Baghdad, Aug. 29 (Reuters): Ordinary Iraqis, wearied by years of tension, are shrugging off the latest threat of attack by high-tech US weaponry.
“We are not scared any more by American bombs,” said one Baghdad shopkeeper.
“If they start bombing, let them do so.”
The Iraqi dinar has stayed more or less stable at about 1,900 to the dollar and food prices have barely changed.
Even hospitals, which faced with similar situations in the past were instructed to prepare extra emergency wards and stock medicines to cope with bomb casualties, have received no such orders this time around.

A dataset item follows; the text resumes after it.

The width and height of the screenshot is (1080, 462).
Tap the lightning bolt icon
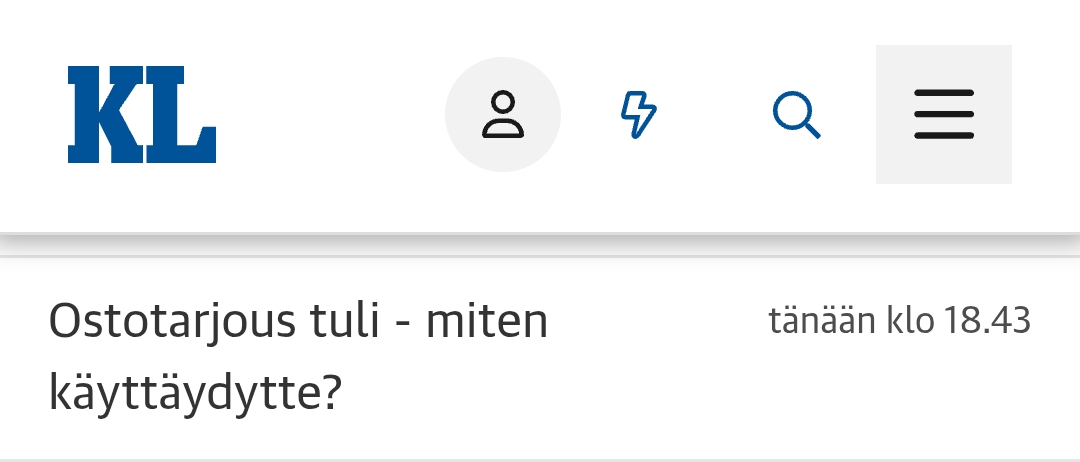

“In 1998, well before the US and Britain started their bombing campaign we were asked to prepare an emergency ward,” a doctor at a Baghdad hospital who asked not to be named said.
“Now there are no orders of special preparations,” he said.
The US has threatened to launch military action to force a “regime change” in Iraq, accused by US President George W. Bush of being part of an “axis of evil” along with Iran and North Korea.
US vice-president Dick Cheney on Monday laid out the case for pre-emptive action against Baghdad, citing mortal danger to the US if Iraqi weapons of mass destruction fell into the hands of terrorists.
In previous confrontations with Washington such as the 1991 Gulf War and the brief US-British bombing campaign in 1998, many residents of the Iraqi capital hoarded food and searched for petrol.
Now, with President Saddam Hussein locked in a battle of nerves with Bush, there are few visible signs of panic in a city whose key installations could soon come within the bomb-sights of US warplanes.
The Iraqi government has not announced any instructions to the public on practical precautions for a possible US-led blitz on Baghdad. The only visible sign of preparation is that Iraqi television is showing some university students, factory workers and government employees undertaking military training. They have responded to a call for a part-time volunteer defence force.
Last month the television showed uniformed Cabinet ministers with assault rifles marching up and down.
“The only preparations that the government are undertaking now is trying to draw world rejection to a possible US military attack,” a university professor said. This week, Saddam sent his deputy Taha Yassin Ramadan to Damascus and Beirut to build diplomatic defences against the threat of a US attack. Iraqi foreign minister Naji Sabri is in China, securing Chinese opposition to an attack.